I apologize in advance for my ignorance--this is my first time using both STAR and featureCounts.
my STAR command is STAR --runThreadN 4 --genomeDir $REF --readFilesIn ${FILE1} ${FILE2} --sjdbGTFfile $GTF --outSAMtype BAM Unsorted --outFileNamePrefix ${OUT_STAR}
my featureCounts command is featureCounts -T 2 -p -t exon -g gene_id -a ${GTF} -o counts.txt ${FILE1}
I am using STAR 2.5.2b and featureCounts 1.5.1
I am using human samples and the hg19 gtf annotation file. I ran featureCounts after getting unreliable results from htseq-count. My samples are paired, and featureCounts was appealing after struggling with htseq-count because I read that featureCounts handles paired-end reads very well.
The output from featureCounts is as follows:
Assigned 17798778
Unassigned_Ambiguity 316936
Unassigned_MultiMapping 3099021
Unassigned_NoFeatures 13022732
Unassigned_Unmapped 0
Unassigned_MappingQuality 0
Unassigned_FragmentLength 0
Unassigned_Chimera 0
Unassigned_Secondary 0
Unassigned_Nonjunction 0
Unassigned_Duplicate 0
These values are from 34237467 total fragments, and corresponds to a success rate of 52.0%.
I am confused because my STAR output is as follows:
Number of input reads | 33385184
Average input read length | 175
UNIQUE READS:
Uniquely mapped reads number | 31138446
Uniquely mapped reads % | 93.27%
Average mapped length | 174.80
Number of splices: Total | 13176899
Number of splices: Annotated (sjdb) | 12931737
Number of splices: GT/AG | 12993469
Number of splices: GC/AG | 93376
Number of splices: AT/AC | 7197
Number of splices: Non-canonical | 82857
Mismatch rate per base, % | 0.25%
Deletion rate per base | 0.01%
Deletion average length | 1.62
Insertion rate per base | 0.01%
Insertion average length | 1.33
MULTI-MAPPING READS:
Number of reads mapped to multiple loci | 1399714
% of reads mapped to multiple loci | 4.19%
Number of reads mapped to too many loci | 6341
% of reads mapped to too many loci | 0.02%
UNMAPPED READS:
% of reads unmapped: too many mismatches | 0.00%
% of reads unmapped: too short | 2.50%
% of reads unmapped: other | 0.02%
CHIMERIC READS:
Number of chimeric reads | 0
% of chimeric reads | 0.00%
Prior to running featureCounts I sorted my bam file by position.

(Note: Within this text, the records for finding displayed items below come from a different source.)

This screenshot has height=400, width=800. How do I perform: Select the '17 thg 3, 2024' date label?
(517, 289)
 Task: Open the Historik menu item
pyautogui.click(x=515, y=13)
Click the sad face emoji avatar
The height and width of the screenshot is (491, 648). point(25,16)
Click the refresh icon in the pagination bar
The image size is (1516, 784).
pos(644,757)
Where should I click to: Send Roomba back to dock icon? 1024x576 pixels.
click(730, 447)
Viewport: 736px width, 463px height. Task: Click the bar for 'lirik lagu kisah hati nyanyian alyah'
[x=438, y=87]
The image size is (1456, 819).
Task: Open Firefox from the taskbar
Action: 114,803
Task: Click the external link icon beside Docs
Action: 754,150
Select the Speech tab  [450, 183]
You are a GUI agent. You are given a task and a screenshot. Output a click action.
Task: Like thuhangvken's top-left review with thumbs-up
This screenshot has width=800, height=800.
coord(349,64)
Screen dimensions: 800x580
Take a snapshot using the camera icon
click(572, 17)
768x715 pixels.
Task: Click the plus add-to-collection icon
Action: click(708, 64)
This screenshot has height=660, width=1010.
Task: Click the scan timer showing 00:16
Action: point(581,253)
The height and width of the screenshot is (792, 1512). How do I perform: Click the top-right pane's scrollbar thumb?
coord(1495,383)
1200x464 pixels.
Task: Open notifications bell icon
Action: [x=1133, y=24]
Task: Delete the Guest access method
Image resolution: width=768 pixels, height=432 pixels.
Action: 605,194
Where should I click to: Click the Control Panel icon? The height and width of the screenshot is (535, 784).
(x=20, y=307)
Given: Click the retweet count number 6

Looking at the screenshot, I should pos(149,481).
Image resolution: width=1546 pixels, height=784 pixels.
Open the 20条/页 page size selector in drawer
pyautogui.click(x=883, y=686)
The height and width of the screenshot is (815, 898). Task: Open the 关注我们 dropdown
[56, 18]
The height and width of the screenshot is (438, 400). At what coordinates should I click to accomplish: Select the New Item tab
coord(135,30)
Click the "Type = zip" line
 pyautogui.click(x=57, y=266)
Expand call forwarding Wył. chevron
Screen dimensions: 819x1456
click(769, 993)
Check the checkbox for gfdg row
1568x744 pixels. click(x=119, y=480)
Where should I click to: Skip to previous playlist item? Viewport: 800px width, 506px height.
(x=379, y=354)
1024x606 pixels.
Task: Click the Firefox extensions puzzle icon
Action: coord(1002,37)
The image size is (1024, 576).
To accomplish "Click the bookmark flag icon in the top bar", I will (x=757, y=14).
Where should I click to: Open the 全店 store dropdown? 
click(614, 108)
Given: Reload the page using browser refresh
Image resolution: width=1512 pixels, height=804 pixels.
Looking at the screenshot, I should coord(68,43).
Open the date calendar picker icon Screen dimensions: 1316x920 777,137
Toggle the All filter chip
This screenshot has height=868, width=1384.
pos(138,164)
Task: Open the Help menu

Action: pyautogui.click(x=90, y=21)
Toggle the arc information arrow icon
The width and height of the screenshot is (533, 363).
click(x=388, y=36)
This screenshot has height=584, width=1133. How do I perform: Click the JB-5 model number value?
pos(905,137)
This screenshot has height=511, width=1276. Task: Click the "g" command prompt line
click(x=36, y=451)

I am confused primarily for 2 reasons. 1) why does featureCounts identify more input fragments (34237467) as were mapped by STAR (31138446). 2) Why is featureCounts returning such a high Unassigned_NoFeatures value?
Any help and advice would be invaluable and much appreciated.
Thanks,
Greg
tl;dr featureCounts assigning high number of no features and reading more input fragments than what was produced by STAR alignemnt.
Thank you for your thoughtful response. That definitely makes sense, I should've thought more closely about what the values meant before just comparing the numbers.